Here's another idea, one that reverses old thinking. The earliest VCRs did their outut on an RF modulator to channel 3, the only way to get into older TVs. Now we of course recommend non-RF methods, such as composite video, S-video or best of all component video/VGA, or in the digital realm, DVI and HDMI.

But in fact with TVs being mandated to have ATSC tuners, could it make sense to go back to RF? This gives digital decoding in the TV, in theory the highest quality if the TV has a good decoder. The cables are easy and super cheap, and carry digital video and 6 channel sound -- something even DVI doesn't do. You can run them as long as you want.

Plus, you can have tons of multiple inputs, just on different channels. Put your cable box on channel 3, your PVR on channel 4, DVD player on channel 5 and so on -- no need for the plethora of inputs and mass of cables.

(Don't get me wrong, I think a single ethernet jack would be better than any of these methods, but the TVs don't have them and they do have the tuners now.)

There is one big issue, however, which is on-screen display and comptuer generated menus.
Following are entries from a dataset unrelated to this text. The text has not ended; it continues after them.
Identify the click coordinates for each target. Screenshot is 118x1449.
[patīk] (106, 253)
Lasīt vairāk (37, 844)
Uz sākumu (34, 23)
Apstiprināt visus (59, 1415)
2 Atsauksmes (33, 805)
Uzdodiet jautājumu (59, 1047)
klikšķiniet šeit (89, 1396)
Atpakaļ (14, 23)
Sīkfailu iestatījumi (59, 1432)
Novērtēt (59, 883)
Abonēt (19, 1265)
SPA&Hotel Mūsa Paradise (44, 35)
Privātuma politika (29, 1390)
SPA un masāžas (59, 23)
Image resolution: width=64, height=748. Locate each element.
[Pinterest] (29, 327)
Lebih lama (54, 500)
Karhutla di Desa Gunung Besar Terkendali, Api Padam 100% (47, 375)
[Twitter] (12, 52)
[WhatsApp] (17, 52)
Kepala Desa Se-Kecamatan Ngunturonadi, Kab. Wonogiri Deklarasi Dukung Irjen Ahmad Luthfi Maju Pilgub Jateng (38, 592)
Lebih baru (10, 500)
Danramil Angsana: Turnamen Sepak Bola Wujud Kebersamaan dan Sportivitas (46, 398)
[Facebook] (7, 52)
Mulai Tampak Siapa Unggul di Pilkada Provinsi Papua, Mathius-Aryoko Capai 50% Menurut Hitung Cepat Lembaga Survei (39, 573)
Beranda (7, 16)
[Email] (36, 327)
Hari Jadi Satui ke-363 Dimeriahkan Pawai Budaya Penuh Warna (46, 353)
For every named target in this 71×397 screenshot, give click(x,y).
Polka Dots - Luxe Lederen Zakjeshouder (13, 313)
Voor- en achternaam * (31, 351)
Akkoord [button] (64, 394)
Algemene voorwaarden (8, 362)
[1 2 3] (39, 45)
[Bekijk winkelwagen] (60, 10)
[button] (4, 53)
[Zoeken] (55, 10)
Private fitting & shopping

The RF sends a compressed mpeg stream. On the
surface, that's great because the boxes handling the video can be slow and
cheap -- they are just slinging bits they don't understand. But once you want
to overlay text on the video, you suddenly have to decode the stream (hard enough) and then re-encode it, which is close to impossible with today's hardware. On the other hand, it should be possible to do non-transparent overlays, where you take over a region of the screen (perhaps the bottom is easiest) and replace it with your generated text.

The ideal solution to this would be to modify the protocols to allow sending a second stream to be overlayed, with an alpha channel, on the main one. This is true no matter how you send compressed video -- RF, ethernet or firewire. However, we don't get to change the protocols, the idea here is to make use of something already out there.

Generating Mpeg from computer menu displays on the other hand is something that should be within the capabilities of today's CPUs. They can do it at smaller resolution (720x480 DVD res is fine) but more to the point unless there are fancy animations, it's static and machine generated and easy to set up for quick conversion.

There's no encryption, which might cause pressure to balk at this but it has a lot of advantages worth considering as kludges go.

Comments

It's not exactly cheap yet, but can't GNU Radio's new $450 gizmo do this? It's supposedly able to receive ATSC, and the hardware's able to transmit as well. I doubt that all the software exists for the ATSC transmit path, but it's almost certainly less complex then the ATSC reception code, because you don't need to be able to decode arbitrary transport streams.

Why would you need to decode the stream ... if you could build a hardware device that you turn vga to astc then all you would need to do is get a atsc tuner card then pleasing whatever content on the screen ... and pass it out the box to the tv where it would act like a cable box does today ...

actually I really don't think it would be hard to do. I would assume most video cards could be adapted to create a base ASTC Stream that could be directly modulated. In theory an old RF modulator would work as it uses the same type of modulation for the video. The FM audio would have to be clipped out. The video modulator would have to be re-tuned to move the pilot down to the base of the channel and allowed a full 6 Mhz bandwidth.

The real reason you will not see any is simple. ATSC is copyrighted and like a 20,000 dollar royalty is required. It is for TV station only. You see they are afraid you might do something that is legal-- record the program.

on a final note, I feel ATSC's days are limited. Reason, the audio and video codecs are proprietary and can not be changed;such as, using mpeg-4. congress did not make provision to allow the media to be updated. As all of us Computer users know, to watch a new type of video codec we only need to download and install the new codec. ATSC-OTA could have allowed just that, the codec could even float in the stream like the EPG and clock from station.